Understanding Your Camcorder's Aperture

If you want to use your camcorder the best you can, then you will need to learn about aperture and various other settings. These settings can be used to take much more compelling photographs that you will be proud of. Whether or not you can adjust the aperture will depend mainly on the model and make of your camera. Cheaper cameras will have a fixed aperture which cannot be adjusted. For better results, you will need to choose a camera which can be adjusted.

By learning about what the camera's aperture is and how it can be adjusted, you will find it much easier to take professional and high quality photographs.

What Is Aperture?

Aperture controls the amount of light which is allowed into your camera. The aperture is similar to the iris in your eye. This opens and closes to allow more light inside the lens. As all images even with video cameras are made up of light, the opening of the aperture can change the expose of the video. The aperture can expand and contract to adjust the amount of light which is permitted to enter the camera and make up the picture.

Controlling the Aperture

The aperture can only normally be controlled when using high end digital camcorders. Almost all cheaper camcorders use much cheaper fixed aperture. Some of the mid range camcorders have automatic aperture which allows you a small amount of control over the camcorder.

The aperture is measured in f-stops. If the f-stop is a higher number, then it means that the aperture is smaller which means less light can enter. If the f stop is a smaller number, then it means that the aperture is wider which will in turn allow more light inside the camera. The aperture settings will also be controlled automatically when adjusting the exposure or photography modes on your camera. This will limit the amount of light which reaches the image sensor.

Using the Aperture

If you are using the aperture settings, then you will also need to understand the dept of field. If you have a limited depth of field, then it will make the background blurred and cause the viewer to focus only on the subject. To create a limited depth of field, you should set a small f stop. This will only cause the viewer to be interested in the subject and ignore any confusing or overpowering backgrounds.

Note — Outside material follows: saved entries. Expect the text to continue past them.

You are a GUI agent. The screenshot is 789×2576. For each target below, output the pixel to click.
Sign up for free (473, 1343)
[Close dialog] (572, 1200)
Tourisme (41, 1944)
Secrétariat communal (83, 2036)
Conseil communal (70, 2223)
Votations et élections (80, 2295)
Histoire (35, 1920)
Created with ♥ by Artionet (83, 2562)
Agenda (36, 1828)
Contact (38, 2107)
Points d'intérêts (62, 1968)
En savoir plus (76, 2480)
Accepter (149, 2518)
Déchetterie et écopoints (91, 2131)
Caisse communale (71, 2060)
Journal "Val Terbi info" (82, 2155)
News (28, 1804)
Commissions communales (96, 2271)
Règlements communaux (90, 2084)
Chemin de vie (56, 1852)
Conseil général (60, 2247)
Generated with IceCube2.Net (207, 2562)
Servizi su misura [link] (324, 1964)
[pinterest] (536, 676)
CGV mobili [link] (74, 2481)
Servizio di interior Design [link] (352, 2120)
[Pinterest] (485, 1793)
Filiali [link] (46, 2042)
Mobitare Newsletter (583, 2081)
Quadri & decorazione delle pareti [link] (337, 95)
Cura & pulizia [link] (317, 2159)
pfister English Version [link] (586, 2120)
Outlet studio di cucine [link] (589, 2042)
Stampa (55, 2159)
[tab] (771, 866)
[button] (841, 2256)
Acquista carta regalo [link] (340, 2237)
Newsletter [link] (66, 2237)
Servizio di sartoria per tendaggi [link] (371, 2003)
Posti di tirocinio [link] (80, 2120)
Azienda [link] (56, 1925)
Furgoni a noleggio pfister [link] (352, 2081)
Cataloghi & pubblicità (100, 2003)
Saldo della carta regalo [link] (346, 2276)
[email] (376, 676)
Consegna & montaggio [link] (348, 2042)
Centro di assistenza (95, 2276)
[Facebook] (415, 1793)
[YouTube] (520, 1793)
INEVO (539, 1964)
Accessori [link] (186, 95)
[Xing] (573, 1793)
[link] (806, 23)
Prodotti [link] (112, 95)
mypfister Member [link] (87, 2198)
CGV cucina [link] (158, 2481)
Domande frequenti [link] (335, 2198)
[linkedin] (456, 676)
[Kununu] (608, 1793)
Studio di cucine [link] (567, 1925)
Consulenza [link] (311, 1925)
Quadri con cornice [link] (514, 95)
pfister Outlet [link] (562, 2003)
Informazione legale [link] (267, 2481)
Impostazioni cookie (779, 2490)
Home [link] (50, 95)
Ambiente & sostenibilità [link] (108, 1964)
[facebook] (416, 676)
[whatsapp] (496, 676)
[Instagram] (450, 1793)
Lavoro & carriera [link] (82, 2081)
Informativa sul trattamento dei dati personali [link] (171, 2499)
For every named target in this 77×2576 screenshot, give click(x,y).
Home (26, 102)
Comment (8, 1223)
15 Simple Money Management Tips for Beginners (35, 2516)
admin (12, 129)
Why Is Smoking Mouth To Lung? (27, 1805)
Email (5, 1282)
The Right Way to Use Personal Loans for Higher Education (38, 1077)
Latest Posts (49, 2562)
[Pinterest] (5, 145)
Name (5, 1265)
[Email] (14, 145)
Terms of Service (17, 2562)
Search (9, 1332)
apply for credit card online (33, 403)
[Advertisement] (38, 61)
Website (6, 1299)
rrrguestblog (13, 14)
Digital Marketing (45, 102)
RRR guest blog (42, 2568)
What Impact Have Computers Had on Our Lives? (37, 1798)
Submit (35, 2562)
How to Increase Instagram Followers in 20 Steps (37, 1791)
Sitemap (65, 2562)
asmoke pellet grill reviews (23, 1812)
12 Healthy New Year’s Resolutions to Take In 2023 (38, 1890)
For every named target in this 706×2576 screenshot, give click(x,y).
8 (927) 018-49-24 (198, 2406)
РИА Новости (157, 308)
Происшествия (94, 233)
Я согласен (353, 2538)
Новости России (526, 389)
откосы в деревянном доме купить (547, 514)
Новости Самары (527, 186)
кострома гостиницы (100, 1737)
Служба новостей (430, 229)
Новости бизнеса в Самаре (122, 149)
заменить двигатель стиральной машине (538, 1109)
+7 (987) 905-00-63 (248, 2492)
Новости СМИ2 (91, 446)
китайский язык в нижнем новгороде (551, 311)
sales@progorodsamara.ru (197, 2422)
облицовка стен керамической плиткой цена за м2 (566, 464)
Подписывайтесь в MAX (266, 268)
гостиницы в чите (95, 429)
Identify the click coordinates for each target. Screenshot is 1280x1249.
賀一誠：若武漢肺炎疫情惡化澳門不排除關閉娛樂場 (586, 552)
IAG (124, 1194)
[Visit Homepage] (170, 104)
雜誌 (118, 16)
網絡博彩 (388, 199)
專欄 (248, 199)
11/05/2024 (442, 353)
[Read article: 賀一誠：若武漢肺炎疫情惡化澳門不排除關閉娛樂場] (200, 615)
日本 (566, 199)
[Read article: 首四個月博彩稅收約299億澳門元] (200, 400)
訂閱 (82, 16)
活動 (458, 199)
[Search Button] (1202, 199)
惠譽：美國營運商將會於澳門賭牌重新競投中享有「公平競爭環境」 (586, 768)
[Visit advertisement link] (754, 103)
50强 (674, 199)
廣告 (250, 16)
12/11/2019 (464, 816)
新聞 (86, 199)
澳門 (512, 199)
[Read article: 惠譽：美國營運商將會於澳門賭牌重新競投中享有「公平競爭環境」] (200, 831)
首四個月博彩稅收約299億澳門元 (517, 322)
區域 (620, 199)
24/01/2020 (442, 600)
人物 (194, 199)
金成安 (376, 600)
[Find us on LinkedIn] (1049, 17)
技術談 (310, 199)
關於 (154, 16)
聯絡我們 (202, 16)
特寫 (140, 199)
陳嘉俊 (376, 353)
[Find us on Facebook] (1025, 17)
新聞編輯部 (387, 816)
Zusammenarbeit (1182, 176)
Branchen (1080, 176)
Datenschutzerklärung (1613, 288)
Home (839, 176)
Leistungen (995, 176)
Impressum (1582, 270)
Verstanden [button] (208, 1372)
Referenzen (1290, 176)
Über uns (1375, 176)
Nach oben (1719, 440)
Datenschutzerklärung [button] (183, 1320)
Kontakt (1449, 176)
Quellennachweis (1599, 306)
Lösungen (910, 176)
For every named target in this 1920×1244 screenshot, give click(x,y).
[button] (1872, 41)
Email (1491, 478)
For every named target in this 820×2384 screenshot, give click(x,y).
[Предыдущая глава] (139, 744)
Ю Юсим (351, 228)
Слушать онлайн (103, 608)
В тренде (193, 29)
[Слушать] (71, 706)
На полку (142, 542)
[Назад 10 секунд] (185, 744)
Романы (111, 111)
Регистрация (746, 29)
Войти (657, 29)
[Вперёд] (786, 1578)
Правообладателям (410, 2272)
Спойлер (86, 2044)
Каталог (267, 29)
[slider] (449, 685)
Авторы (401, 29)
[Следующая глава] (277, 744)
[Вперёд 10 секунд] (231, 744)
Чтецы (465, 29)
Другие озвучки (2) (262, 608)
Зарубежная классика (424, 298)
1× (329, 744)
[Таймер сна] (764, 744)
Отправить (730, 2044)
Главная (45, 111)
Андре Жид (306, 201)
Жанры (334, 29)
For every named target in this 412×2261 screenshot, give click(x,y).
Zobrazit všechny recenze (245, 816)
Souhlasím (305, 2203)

If you set a larger depth of field, then this will make a larger distance much sharper. If you want to record a landscape, then you will need to maximize the depth of field to make the whole image as sharp as possible. To do this, you must set a large f stop.

Practice Makes Perfect

Aperture can be confusing to use, especially at first. You will need to do some practice to make things perfect. Start recording the apertures used to take photos of certain things, as this will make it much easier to learn about the aperture settings which work the best.